▶ TO DO: Among the lines below, tally those that contain "Choose" and respond with the total only.
────────────────
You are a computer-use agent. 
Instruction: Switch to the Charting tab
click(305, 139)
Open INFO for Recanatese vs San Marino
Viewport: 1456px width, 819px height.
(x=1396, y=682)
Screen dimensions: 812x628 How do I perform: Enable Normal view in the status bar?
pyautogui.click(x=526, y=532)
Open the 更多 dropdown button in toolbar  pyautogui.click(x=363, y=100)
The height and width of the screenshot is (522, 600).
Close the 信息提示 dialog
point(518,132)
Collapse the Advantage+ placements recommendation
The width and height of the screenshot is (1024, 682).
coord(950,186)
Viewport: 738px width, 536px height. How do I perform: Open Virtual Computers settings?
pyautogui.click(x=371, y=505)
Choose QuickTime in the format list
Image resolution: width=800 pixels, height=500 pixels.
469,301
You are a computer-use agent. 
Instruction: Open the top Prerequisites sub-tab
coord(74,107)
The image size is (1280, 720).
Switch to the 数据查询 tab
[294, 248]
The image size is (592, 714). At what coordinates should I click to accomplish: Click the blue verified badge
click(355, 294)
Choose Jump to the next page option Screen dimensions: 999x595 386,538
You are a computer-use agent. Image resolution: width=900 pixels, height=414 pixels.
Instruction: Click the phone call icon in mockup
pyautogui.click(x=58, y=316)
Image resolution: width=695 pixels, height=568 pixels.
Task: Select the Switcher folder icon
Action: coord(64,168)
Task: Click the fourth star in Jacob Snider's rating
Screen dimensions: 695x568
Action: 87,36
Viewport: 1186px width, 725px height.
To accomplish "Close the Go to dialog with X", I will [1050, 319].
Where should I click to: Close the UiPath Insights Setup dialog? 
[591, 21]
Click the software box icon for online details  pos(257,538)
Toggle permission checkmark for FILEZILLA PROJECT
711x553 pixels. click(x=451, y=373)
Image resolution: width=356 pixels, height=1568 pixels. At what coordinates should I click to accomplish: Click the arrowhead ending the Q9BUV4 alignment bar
────────────────
▶ OUTPUT FOR THIS EXERCISE: 2